Section 7(6) provides that the director may not make an order modifying the Minister's price cap order until five years after the making of that order unless he or she has been directed to review the order by the Minister under the provisions of subsection (5). After that five year period the terms of all price cap orders will be a matter solely for the director. When the initial price cap order or orders are made by the Minister the sole function remaining with the Minister under this section is the power to order a review of that order or orders.
Amendment No. 7 transforms what is in effect a five year price cap, reviewable by the director after two years at the discretion of the Minister into a one year price cap. The price cap is designed to achieve a number of objectives of which one of the most important is the regulatory certainty for this vital period. Under the price cap regime Telecom Éireann will be enabled to position itself to adapt to competition. The price cap is also designed to give incentives to the company by setting a benchmark for the achievement of internal efficiency on a year by year basis.
Additional growth in business and achievement of greater than anticipated efficiencies result in improvement in the bottom line which can in turn feed through to lower prices. The setting of the price cap is of crucial importance to the ultimate success of the mechanism. It is important while offering a real incentive for the company to make improvements in its operating efficiencies that there is scope for reassessment of the contents of the basket and the absolute level of the price cap. The Government is determined that the price cap should work to the long-term benefit of consumers as well as the company.

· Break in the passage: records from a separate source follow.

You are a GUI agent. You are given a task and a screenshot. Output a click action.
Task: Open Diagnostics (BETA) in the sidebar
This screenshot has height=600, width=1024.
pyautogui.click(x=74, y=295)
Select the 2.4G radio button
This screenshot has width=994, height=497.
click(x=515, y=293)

In that context the first price cap order which will be made by the Minister will provide for at least a reduction in prices of 6 per cent in real terms each year for five years, which over the period of the price cap order will result in a 30 per cent reduction in Telecom Éireann prices to the consumer. It has been determined that the cap may be reviewed after two years by the director at the discretion of the Minister.
The amendment proposed essentially undermines the careful structure which had been set out in respect of the first price cap. It signals a year by year approach to Telecom Éireann's pricing devoid of any longer term strategy designed to introduced significant regulatory uncertainty and, thereby, hamstring the company in the run up to liberalisation. It flies in the face of the philosophy and the practice of any price cap applied internationally of which I am aware. The minimal interval between price reviews makes price control very similar to profit control and destroys the critical incentive properties of the mechanism. Price caps in the UK have tended to last four years. This Bill provides for half this term. By providing for a review at the end of two years, the Government is being consistent given the need to grant the company scope to provide for a flexible pricing mechanism.
This amendment is also incompatible with subsection (5) because it would leave the Minister in a position where he or she had to wait two years before telling the director to review the price cap. Meanwhile, the director could do as he or she liked after one year. I accordingly oppose the amendment.